**Pedido A:**
Responde com base no texto sobre salários no futebol:
(i) Que liga partilha os direitos televisivos entre os clubes?
(ii) Quantos espectadores teve o jogo entre a Inglaterra e os EUA na meia-final?
(iii) Quantos telespectadores viram, em média, a meia-final entre a Inglaterra e a Croácia?
**Pedido B:**
Continua o texto sobre salários no futebol a partir do ponto em que termina.

**Excerto a ler:**
****************

16/07/2019

Mitos (291) - Diferenças salariais entre homens e mulheres (7) - «Quem acha que as mulheres devem ganhar mais, deve sintonizar sempre que pode a televisão para ver os jogos femininos»

Outros mitos: (1), (2), (3), (4), (5) e (6)

Este é um dos temas que mais se presta à demagogia e desonestidade intelectual que alimentam as ondas de indignação propagadas pelas redes sociais nas mentes fracas e pouco propensas à racionalidade. O texto que se segue é um exemplo, infelizmente raro, de uma abordagem séria do tema do equal pay no futebol.

«A liga inglesa de futebol partilha os direitos televisivos entre clubes, o que leva a que mesmo clubes do fundo da tabela possam vir comprar os melhores jogadores do Benfica ou do Porto. Podemos achar que isto é justo (ou não) da mesma forma que achamos que os portugueses ricos devem pagar muitos impostos (embora sejam mais pobres do que os ricos ingleses que pagam menos impostos) e os portugueses pobres receber subsídios. Mas ninguém de bom senso acha que a redistribuição fiscal deve ser tão intensa que ponha todos a ganhar o mesmo em Portugal depois de impostos.
Olhando antes para a fonte da discrepância salarial, ela está nos direitos televisivos. A imprensa britânica fez grande eco das audiências televisivas recorde neste campeonato do mundo. Quando a Inglaterra jogou contra os EUA na meia-final há dez dias, teve 11,7 milhões de espectadores, quando a final da Liga dos Campeões entre Liverpool e Tottenham só teve 11,3 milhões de espectadores. No entanto, novamente está-se a comparar bananas com maçãs. A comparação deve ser com a meia-final que a seleção inglesa jogou contra a Croácia há 12 meses no campeonato do mundo masculino. Esse jogo foi visto em média por 24,2 milhões de telespectadores.

****************

**Material fornecido:**
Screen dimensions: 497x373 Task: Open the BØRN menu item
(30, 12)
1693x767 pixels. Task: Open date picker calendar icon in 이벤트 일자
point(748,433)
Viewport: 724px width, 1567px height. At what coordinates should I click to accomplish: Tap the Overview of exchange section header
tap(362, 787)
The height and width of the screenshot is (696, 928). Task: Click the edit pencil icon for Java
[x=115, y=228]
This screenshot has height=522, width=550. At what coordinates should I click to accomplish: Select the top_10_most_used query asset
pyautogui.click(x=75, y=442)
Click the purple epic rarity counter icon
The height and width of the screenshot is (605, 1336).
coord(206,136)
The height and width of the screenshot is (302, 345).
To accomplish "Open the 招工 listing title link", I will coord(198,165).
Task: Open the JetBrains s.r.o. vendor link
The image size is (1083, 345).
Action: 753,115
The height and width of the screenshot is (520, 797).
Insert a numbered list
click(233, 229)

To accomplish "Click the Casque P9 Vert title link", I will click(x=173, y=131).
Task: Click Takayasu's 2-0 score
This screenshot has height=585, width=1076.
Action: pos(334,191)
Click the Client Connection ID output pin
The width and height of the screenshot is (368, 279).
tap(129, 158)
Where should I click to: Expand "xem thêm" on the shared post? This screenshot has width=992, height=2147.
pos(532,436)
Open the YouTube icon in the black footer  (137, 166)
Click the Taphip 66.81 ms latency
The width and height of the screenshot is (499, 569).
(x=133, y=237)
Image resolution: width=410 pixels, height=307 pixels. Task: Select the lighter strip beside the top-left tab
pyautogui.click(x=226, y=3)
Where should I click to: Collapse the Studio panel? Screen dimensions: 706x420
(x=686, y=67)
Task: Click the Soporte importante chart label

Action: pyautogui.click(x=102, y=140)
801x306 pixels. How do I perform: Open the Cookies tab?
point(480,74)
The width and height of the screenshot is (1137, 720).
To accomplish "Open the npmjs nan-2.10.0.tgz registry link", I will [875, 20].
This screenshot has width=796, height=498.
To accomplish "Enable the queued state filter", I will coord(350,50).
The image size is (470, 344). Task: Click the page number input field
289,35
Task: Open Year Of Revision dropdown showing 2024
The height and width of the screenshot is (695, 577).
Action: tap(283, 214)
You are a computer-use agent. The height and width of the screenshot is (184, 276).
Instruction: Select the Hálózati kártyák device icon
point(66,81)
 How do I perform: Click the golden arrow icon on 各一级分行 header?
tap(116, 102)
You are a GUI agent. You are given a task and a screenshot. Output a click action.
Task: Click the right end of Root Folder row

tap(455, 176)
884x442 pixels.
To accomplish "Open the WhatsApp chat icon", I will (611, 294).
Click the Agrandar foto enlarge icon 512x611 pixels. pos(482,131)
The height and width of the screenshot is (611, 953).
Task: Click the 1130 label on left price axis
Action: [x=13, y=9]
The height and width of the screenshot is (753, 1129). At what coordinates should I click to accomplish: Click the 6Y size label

****************

**Resultado A:**
(i) A liga inglesa de futebol.
(ii) 11,7 milhões de espectadores.
(iii) 24,2 milhões de telespectadores.

**Resultado B:**
Embora o futebol feminino e masculino sejam desportos diferentes, eles competem pelos mesmos espaços e anunciantes na televisão. Quem acha que as mulheres devem ganhar mais, deve sintonizar sempre que pode a televisão para ver os jogos femininos. Em Portugal, a esmagadora maioria dos espectadores dos canais s de desporto são homens, e eles parecem preferir ver jogos com homens. Uma campanha feminista eficaz seria as mulheres usarem o seu poder de compra para subscreverem canais desportivos e exigirem ver jogos com mulheres.
Voltando às americanas, elas até ganharam mais dinheiro no ano passado do que os americanos. A sua queixa contra a Federação vem de os prémios por vitória ou golo serem mais pequenos, pelo que se a seleção masculina ganhasse tanto como elas ganham, seria muito mais bem recompensada. Pela terceira vez, a comparação é enganosa. Cada jogador da seleção masculina recebe prémios por convocatória e por vitória. As jogadoras antes recebem um salário todos os meses, joguem ou não, acrescido dos prémios. São contratos diferentes. A razão para a diferença é que enquanto os homens ganham salário nos seus clubes da MLS, não há uma liga feminina com clubes que paguem bem.

Há razões legítimas para as fenomenais jogadoras americanas de futebol ganharem menos do que os seus medíocres colegas masculinos. Isso não quer dizer que sejam boas razões. Mas diagnosticar a fonte das diferenças corretamente é crucial para mudar a situação. Gritar discriminação não chega.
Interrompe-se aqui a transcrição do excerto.